[EXTRACTED ENTRIES]

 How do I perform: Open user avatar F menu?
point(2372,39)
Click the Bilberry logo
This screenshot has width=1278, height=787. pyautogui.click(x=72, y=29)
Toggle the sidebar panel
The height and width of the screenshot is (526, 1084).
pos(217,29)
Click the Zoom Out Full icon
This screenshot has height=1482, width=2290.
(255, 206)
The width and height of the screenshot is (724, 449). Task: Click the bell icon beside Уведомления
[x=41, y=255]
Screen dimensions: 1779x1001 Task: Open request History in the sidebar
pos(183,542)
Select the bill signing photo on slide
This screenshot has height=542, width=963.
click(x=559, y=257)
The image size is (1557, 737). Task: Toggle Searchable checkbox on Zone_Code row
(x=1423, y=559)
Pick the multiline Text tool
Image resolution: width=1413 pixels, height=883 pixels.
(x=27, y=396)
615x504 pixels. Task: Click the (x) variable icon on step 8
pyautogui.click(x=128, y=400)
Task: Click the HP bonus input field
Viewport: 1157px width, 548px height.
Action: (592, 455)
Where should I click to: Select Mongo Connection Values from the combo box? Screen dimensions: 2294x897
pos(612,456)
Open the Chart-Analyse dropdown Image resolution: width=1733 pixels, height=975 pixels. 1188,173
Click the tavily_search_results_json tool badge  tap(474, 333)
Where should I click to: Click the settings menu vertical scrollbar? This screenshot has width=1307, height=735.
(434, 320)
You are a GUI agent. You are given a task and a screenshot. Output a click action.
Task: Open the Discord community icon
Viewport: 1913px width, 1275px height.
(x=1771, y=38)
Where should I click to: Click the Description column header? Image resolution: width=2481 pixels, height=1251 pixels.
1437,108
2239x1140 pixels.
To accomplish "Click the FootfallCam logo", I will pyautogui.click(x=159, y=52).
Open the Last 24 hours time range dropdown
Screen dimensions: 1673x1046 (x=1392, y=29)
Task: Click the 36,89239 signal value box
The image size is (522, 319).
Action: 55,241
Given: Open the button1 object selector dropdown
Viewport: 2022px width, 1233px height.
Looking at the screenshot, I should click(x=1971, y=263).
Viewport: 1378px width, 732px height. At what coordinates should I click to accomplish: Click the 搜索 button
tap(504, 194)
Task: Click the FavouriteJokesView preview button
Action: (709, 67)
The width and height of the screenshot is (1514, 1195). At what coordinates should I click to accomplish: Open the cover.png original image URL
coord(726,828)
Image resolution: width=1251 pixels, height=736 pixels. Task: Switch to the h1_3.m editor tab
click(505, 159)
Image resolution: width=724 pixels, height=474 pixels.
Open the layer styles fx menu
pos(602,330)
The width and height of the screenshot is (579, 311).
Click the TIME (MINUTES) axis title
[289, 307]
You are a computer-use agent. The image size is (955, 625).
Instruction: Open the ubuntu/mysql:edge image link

[/EXTRACTED ENTRIES]

#### WHAT YOU WILL DO:
Show all lines in the records above that hold "agent".

#### SOLUTION FOR THIS PROBLEM:
You are a GUI agent. You are given a task and a screenshot. Output a click action.
You are a computer-use agent. The image size is (955, 625).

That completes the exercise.